Can you tell my in general, what’s the reason for this code to produce incorrect data processing results when run in stream being previously created ???

Thanks. Waiting for your reply.

It is impossible to tell just from the code snippet itself, but most likely you are relying on the implicit synchonization of the default stream somewhere.

Note that by default the default stream is treated differently from any other stream (although this can be changed by compiling with the “–default-stream per-thread” compilation flag, or by defining CUDA_API_PER_THREAD_DEFAULT_STREAM before including any CUDA headers (which in itself is tricky when compiling using nvcc, as the CUDA headers are automatically included at the top of any CUDA code file)).

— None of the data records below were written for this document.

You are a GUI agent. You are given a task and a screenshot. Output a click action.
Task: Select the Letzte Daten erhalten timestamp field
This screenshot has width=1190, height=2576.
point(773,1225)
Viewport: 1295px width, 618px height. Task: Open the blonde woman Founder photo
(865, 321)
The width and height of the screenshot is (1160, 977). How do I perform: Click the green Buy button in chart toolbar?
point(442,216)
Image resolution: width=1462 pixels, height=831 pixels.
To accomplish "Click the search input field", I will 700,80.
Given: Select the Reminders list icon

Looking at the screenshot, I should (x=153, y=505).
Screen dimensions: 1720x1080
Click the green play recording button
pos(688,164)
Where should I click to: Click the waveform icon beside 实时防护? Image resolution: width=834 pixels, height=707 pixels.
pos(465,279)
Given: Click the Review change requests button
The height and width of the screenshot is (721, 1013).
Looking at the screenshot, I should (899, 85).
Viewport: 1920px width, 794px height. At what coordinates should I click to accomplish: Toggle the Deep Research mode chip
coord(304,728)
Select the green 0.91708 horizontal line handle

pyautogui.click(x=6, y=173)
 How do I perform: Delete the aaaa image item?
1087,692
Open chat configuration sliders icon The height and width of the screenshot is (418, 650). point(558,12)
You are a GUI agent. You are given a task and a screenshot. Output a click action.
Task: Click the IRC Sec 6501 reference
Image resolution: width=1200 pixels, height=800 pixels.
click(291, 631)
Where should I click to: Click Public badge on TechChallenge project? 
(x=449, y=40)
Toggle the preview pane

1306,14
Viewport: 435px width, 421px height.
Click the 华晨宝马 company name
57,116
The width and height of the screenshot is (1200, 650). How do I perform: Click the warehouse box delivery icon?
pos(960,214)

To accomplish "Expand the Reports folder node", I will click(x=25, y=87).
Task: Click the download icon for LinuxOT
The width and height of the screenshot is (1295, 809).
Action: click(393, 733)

Thanks for you reply and I’ve got a couple of more questions: how to compile with --default-stream per-thread compilation flag on VSS2015 ? what’s the difference between synchronization in default stream and stream created using cudaStreamCreateWithFlags routine ?

And one more question: is it possible to send you a fragment of code by not publishing it in the forum’s subject ?

The special role of the default stream explained in the CUDA Programming Guide just above the section I’ve linked to in my previous post. Essentially it automatically synchronises with any other stream / CUDA operation.

I have no experience with VSS2015 myself, so unfortunately I can’t help you there. But I’m sure others in this forum can.

Thanks for reply. You know I have this problem because I need using streams because in my code I invoke some kernels recursively, which doesn’t work for me unless I’m using streams. Probably, you know how to invoke kernels recursively not using streams ??

Invoking kernels recursively requires Dynamic Parallelism. Can you elaborate why this only works for your problem together with using streams?

Yes, sure. Because otherwise if I’m not using streams while running kernels recursively I get error 4 on launching kernel.

And one more question: to be more closely to the problem I still encounter, can I submit you my entire code to analyze, not publishing it to the forum ??

If you wish to hire a consultant, I would suggest posting in the sub-forum “GPU Computing Jobs” next door.